The most likely result of this combination is the increased investment in off-Internet services. In the US, we already have an exemption from regulation for CDNs and IPTV. In Germany, there’s a suggestion that there be two “Internets”, one neutral enough to satisfy advocates and the other where commercial reality guides settlement. I leave it to you to guess which would survive, and Cisco is already opposing the idea because it violates the Cisco principle that operators have a divine mandate to buy (Cisco) routers to carry all presented traffic, profits be hung.
Profit-driven IP, as opposed to the Internet, would be a totally metro affair, with access connected to cloud-hosted services. Given the strong cloud affinity, it’s very likely that we’d build this Profit Internet with SDN and NFV (another reason for Cisco not to like the idea!) and virtual technology in general. We’d use some electrical grooming to separate it from the Internet, and gradually “OTT video” would move to it, complete with settlement for carriage and QoS and all the things regulators say can’t be part of the Internet scene.
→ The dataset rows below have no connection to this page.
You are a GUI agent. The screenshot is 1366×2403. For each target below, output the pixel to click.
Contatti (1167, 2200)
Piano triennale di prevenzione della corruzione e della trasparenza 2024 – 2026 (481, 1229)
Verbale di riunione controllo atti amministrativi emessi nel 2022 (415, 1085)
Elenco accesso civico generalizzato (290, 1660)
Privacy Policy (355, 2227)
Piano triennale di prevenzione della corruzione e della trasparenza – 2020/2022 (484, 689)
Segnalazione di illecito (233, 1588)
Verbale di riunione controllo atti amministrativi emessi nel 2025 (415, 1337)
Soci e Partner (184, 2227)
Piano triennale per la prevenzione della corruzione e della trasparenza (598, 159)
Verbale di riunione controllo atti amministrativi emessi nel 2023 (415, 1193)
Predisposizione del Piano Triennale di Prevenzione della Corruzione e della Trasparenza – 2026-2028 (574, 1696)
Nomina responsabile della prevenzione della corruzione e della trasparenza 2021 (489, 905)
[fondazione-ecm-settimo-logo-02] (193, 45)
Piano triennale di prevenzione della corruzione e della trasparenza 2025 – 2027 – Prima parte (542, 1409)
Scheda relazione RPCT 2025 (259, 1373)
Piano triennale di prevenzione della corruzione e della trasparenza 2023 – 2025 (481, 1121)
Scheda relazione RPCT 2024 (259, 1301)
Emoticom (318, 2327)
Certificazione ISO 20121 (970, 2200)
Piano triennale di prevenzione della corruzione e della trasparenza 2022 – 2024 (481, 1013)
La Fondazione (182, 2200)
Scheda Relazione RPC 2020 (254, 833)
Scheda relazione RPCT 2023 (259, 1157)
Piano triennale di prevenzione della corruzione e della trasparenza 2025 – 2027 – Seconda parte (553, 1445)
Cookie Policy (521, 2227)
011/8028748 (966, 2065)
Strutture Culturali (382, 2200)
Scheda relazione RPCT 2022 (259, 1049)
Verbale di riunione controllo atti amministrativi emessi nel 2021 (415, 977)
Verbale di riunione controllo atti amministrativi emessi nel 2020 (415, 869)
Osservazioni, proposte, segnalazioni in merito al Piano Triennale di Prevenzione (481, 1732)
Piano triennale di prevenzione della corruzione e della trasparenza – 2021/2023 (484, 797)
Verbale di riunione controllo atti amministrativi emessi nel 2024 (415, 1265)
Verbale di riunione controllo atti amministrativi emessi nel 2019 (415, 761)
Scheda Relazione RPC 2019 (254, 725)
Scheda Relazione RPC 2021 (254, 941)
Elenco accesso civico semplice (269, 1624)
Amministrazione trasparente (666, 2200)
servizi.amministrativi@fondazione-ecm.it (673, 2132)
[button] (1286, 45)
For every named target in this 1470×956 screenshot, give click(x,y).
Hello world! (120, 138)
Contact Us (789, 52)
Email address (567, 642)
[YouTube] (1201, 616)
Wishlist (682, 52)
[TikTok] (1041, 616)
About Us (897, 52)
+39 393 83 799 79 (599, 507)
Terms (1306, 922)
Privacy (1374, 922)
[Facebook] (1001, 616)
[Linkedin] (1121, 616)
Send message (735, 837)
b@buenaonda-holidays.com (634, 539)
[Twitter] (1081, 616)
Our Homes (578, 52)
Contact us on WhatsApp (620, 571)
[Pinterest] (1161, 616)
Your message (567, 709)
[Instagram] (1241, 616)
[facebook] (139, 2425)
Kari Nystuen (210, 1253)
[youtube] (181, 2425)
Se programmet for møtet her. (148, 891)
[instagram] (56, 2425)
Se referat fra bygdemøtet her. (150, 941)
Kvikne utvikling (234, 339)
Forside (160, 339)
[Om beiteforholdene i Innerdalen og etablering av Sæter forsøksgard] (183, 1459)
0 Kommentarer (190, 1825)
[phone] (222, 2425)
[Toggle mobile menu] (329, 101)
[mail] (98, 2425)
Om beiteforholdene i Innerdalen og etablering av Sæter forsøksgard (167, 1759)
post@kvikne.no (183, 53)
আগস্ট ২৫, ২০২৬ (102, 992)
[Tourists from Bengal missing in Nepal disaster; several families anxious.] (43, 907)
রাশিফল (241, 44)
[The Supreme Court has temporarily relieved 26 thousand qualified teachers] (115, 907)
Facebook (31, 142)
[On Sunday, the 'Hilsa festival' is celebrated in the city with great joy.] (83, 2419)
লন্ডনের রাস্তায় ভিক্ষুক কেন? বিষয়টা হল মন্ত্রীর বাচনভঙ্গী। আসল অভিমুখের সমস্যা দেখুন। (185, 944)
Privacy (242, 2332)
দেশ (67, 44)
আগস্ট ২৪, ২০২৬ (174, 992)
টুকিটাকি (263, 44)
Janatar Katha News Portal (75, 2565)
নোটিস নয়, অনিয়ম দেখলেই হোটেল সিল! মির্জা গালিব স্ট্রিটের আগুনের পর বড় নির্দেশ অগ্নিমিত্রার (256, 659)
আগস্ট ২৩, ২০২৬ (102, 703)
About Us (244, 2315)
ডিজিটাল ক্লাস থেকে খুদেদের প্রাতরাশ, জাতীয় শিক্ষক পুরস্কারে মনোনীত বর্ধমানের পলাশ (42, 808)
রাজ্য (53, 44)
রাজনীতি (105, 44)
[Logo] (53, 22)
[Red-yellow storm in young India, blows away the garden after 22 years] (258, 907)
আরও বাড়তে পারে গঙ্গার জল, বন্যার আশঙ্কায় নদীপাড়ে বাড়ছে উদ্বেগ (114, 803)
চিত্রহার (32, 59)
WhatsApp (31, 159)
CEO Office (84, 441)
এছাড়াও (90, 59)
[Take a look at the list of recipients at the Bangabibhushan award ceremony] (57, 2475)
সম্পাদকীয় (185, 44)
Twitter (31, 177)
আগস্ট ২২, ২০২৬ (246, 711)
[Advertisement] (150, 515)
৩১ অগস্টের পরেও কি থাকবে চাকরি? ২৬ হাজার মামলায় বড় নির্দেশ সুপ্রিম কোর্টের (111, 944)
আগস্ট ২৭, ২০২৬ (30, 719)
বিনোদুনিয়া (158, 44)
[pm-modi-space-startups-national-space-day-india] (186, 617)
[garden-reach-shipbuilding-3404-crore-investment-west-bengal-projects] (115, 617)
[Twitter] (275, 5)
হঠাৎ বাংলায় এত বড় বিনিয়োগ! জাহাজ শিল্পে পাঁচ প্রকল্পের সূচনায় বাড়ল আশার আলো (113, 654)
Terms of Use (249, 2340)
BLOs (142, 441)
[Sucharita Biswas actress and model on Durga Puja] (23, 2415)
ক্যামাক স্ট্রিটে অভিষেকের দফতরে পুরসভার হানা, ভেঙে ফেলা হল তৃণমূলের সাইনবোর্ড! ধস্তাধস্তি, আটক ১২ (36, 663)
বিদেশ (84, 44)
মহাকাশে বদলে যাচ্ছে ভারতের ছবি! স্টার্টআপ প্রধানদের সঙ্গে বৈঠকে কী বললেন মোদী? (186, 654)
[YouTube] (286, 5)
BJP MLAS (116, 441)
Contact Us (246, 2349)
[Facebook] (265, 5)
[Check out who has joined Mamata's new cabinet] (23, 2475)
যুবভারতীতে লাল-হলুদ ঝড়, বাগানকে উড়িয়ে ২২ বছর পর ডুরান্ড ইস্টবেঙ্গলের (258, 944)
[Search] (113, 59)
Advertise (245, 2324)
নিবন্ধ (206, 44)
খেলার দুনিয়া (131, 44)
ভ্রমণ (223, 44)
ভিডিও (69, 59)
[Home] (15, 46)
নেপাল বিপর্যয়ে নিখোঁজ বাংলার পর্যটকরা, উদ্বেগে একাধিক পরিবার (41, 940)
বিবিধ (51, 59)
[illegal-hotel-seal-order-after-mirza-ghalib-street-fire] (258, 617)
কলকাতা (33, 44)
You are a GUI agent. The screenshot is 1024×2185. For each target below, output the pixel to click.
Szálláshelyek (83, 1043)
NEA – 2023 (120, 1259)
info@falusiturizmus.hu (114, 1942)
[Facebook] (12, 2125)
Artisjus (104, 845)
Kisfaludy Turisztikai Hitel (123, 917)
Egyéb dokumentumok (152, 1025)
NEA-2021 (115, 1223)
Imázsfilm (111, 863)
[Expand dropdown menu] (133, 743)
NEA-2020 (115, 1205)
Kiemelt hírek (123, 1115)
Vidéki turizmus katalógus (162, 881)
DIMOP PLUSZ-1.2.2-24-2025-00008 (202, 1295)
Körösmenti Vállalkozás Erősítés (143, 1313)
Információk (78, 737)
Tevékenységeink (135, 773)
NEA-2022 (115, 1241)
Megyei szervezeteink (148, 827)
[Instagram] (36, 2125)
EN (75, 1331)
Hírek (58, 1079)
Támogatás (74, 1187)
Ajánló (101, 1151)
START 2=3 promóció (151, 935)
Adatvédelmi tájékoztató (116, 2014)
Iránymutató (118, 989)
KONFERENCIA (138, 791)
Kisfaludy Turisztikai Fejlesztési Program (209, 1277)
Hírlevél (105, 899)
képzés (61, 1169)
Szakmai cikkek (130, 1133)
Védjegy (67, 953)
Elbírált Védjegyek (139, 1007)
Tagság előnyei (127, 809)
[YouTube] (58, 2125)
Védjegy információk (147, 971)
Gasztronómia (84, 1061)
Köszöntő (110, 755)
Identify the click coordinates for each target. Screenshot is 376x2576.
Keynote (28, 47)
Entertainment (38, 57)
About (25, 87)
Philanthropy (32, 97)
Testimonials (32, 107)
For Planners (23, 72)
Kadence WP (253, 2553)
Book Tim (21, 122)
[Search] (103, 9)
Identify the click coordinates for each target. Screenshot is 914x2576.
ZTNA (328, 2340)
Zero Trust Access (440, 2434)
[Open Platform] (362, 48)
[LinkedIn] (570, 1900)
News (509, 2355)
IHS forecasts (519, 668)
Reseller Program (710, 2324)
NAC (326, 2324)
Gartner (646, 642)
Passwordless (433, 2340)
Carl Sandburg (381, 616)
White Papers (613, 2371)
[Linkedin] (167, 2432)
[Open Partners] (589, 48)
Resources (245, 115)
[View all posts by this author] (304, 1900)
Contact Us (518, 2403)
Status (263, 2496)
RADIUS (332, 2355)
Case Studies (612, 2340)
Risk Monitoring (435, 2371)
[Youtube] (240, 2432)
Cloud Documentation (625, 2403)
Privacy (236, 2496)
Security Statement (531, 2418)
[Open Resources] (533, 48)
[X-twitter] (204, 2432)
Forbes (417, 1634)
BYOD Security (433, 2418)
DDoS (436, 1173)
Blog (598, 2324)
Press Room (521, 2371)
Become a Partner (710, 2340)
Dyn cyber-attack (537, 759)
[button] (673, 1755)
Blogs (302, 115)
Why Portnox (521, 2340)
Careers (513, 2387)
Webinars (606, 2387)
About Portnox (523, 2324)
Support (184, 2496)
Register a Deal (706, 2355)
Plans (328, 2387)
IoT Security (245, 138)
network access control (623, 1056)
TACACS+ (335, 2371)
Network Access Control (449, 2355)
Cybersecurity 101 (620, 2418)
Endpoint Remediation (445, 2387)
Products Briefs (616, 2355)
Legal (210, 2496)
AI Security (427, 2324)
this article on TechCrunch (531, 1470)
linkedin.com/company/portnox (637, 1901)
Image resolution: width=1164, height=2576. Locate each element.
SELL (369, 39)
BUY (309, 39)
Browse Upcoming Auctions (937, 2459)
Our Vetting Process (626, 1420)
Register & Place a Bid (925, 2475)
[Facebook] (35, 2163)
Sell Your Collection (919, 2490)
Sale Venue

Why SDN and NFV? First, you have to keep the regular Internet and the Profit Internet separate or regulators will balk. Second, you have to constrain costs because you can’t overcharge content providers or you kill off the content. Third, full connectivity isn’t even useful in the Profit Internet because everyone is trying to get to a video cache or the cloud and not each other. You don’t need most of routing here.
Advertising can still have a place here, particularly on the “Internet” where there’s no settlement or QoS. Best efforts is fine for free stuff. But if the two principle TV faults are insurmountable in the context of broadcast TV like Netflix thinks, then broadcast itself is at risk. You’d have “VoD commercials” like you have in on-demand TV services from cable or telco providers today.
NGN was going to consume SDN and NFV no matter what, and we were going to end up with some virtualized-L2/L3 model of NGN even if we don’t succeed with SDN and NFV. Metro was always going to be where most money was invested too. So it’s fair to say that shifts in OTT video won’t drive all these changes, but it could accelerate them. In particular, a decision by ISPs to partition profitable services outside the Internet (or create two Internets as has been proposed in Germany) would funnel more money to NGN faster, which could not only accelerate SDN and NFV but put the focus more on service agility.
But remember, the cheapest way to get a new show in front of 60 million viewers is still linear RF. The thing is, we don’t get an audience of 60 million viewers if we’ve trained people to demand just exactly what they want and not what’s the best thing actually on at a given point in time. VoD and DVR are conditioning audiences to be consumers of what they want when they want it, a mission linear RF broadcasting will never be able to support.
I watched a lot of TV as a kid. I still watch a lot of TV. When I was a kid, I had two networks to choose from, and I picked the best of an often-bad lot. Today I have fifty networks or more to choose from, but the “lot” is still getting bad. The very success Nielsen points out is working against the TV industry because the more I view, the more shows move into the “I’ve seen that” category. The ones I wanted to see are being averaged out into drivel. That drives me to other viewing resources.
It’s not all beer and roses for the OTT video people, though. At the root of the video food chain is the producer of the video, who has to buy rights, hire cast and crew, and produce the stuff. Amazon and Netflix proved they can produce content, but not that they can produce enough. The big question on the video revolution is where we can get non-revolting video, and we don’t have an answer to that yet. OTT can still fall on its face, and if it does a lot of my childhood shows may become new again.